=== Section Start ===
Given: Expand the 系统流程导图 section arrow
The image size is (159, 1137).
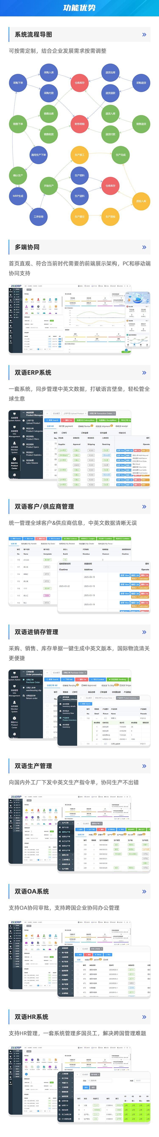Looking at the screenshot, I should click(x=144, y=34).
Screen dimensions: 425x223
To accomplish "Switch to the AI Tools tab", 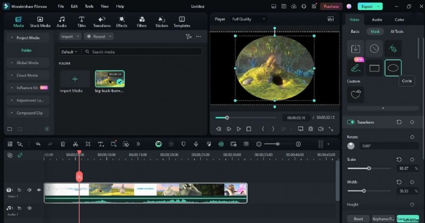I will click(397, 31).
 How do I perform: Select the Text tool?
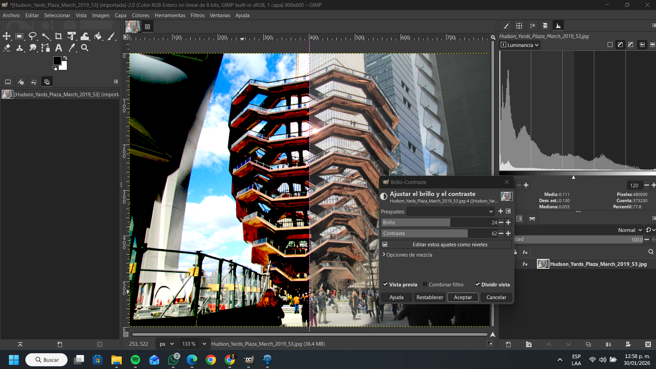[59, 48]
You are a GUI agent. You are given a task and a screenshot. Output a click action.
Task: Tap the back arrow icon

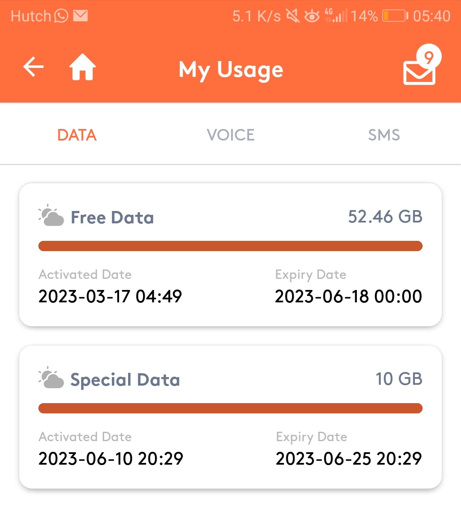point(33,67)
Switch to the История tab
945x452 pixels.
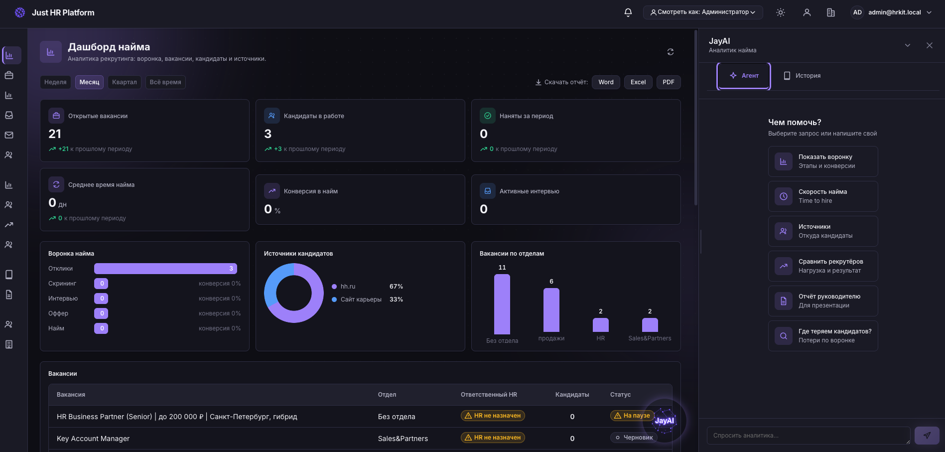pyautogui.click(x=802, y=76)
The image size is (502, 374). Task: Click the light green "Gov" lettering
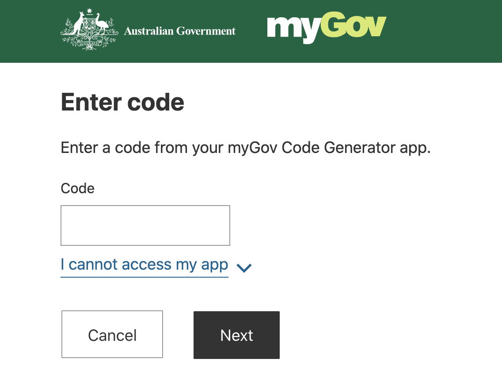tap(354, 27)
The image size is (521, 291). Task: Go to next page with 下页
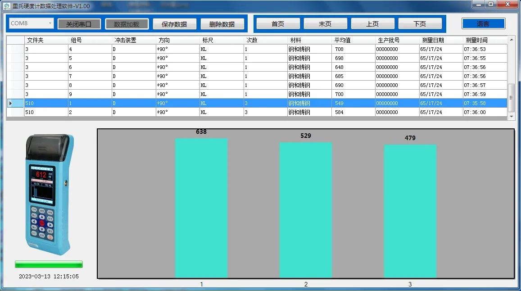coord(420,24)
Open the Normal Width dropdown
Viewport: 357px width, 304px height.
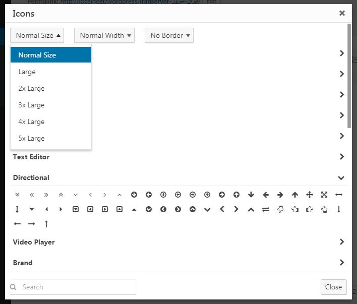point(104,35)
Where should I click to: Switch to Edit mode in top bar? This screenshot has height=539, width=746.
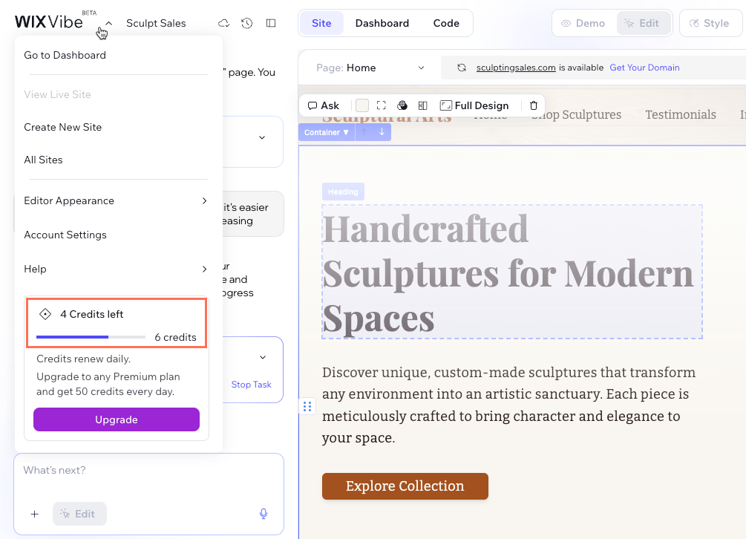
=== Section End ===
### EXERCISE
Every line from the one holding "Viewport: 357px width, 304px height." through the end of the records above must be reproduced verbatim, pictures excepted.

### RESPONSE
Viewport: 357px width, 304px height.
point(104,35)
Where should I click to: Switch to Edit mode in top bar? This screenshot has height=539, width=746.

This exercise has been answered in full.